**EXERCISE DESCRIPTION**
Please set down, word for word, each line from the one containing "Task: Select the PSD text layer" through the final line of the records below, both included, and nothing else.

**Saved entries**
****

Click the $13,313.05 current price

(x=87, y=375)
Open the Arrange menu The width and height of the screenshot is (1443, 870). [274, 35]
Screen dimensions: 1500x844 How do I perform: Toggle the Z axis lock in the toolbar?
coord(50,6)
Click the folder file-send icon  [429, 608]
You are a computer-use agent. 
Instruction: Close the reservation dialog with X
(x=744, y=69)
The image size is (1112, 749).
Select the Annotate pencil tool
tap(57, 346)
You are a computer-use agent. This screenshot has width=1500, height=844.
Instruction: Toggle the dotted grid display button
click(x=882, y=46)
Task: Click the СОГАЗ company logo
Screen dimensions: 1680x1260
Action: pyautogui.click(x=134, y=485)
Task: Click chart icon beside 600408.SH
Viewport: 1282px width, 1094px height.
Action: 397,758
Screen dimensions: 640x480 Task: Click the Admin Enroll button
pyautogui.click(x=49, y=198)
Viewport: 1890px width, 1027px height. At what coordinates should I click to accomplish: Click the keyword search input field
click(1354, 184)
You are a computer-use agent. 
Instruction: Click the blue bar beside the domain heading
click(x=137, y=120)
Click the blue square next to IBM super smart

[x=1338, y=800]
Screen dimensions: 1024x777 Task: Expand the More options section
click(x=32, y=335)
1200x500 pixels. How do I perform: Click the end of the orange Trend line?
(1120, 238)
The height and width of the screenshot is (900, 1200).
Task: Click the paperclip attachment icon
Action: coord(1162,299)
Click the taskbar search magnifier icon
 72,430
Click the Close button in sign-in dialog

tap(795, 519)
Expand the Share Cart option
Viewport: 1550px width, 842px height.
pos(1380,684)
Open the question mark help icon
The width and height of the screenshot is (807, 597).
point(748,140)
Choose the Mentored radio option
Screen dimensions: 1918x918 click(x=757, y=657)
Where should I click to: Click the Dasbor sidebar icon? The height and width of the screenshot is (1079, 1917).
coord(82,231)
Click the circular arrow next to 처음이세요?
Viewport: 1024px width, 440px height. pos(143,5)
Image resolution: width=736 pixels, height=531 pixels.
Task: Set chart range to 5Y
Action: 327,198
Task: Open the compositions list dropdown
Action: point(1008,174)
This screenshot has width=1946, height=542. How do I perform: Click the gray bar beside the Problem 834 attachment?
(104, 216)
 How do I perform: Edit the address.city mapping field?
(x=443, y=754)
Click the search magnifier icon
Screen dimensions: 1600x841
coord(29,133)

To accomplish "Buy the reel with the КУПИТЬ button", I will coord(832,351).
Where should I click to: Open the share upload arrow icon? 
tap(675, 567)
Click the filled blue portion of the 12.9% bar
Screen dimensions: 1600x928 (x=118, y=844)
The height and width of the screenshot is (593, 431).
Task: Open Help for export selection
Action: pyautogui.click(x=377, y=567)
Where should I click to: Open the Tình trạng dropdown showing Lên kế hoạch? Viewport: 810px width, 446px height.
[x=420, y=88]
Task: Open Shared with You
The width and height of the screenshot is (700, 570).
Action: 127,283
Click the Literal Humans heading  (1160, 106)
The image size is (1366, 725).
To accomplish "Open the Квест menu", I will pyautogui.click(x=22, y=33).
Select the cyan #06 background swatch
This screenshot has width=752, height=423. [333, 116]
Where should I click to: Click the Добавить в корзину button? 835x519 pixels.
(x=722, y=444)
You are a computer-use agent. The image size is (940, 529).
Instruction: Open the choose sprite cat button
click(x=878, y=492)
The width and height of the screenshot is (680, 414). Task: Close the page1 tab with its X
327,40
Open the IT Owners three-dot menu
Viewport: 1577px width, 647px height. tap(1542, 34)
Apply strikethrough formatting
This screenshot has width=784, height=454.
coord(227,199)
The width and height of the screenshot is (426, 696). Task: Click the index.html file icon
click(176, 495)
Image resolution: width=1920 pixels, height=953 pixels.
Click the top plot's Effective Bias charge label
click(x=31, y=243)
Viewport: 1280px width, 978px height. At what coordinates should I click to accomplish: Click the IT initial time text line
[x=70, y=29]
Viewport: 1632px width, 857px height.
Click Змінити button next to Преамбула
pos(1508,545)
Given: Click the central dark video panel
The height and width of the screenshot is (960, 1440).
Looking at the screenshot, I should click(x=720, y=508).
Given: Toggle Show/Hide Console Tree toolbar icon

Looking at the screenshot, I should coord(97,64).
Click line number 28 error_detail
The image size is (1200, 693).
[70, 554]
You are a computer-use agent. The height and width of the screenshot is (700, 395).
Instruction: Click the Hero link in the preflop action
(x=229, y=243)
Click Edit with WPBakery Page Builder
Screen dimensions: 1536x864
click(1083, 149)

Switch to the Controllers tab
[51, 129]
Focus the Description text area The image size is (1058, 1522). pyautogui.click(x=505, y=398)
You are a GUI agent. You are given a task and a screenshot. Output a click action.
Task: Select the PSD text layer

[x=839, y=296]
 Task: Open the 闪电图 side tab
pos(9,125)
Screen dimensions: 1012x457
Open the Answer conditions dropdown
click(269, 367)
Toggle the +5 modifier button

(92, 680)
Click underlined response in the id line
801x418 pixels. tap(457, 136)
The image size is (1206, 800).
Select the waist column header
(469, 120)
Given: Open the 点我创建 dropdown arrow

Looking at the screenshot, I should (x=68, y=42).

****

**WORKED SOLUTION**
Task: Select the PSD text layer

[x=839, y=296]
 Task: Open the 闪电图 side tab
pos(9,125)
Screen dimensions: 1012x457
Open the Answer conditions dropdown
click(269, 367)
Toggle the +5 modifier button

(92, 680)
Click underlined response in the id line
801x418 pixels. tap(457, 136)
The image size is (1206, 800).
Select the waist column header
(469, 120)
Given: Open the 点我创建 dropdown arrow

Looking at the screenshot, I should (x=68, y=42).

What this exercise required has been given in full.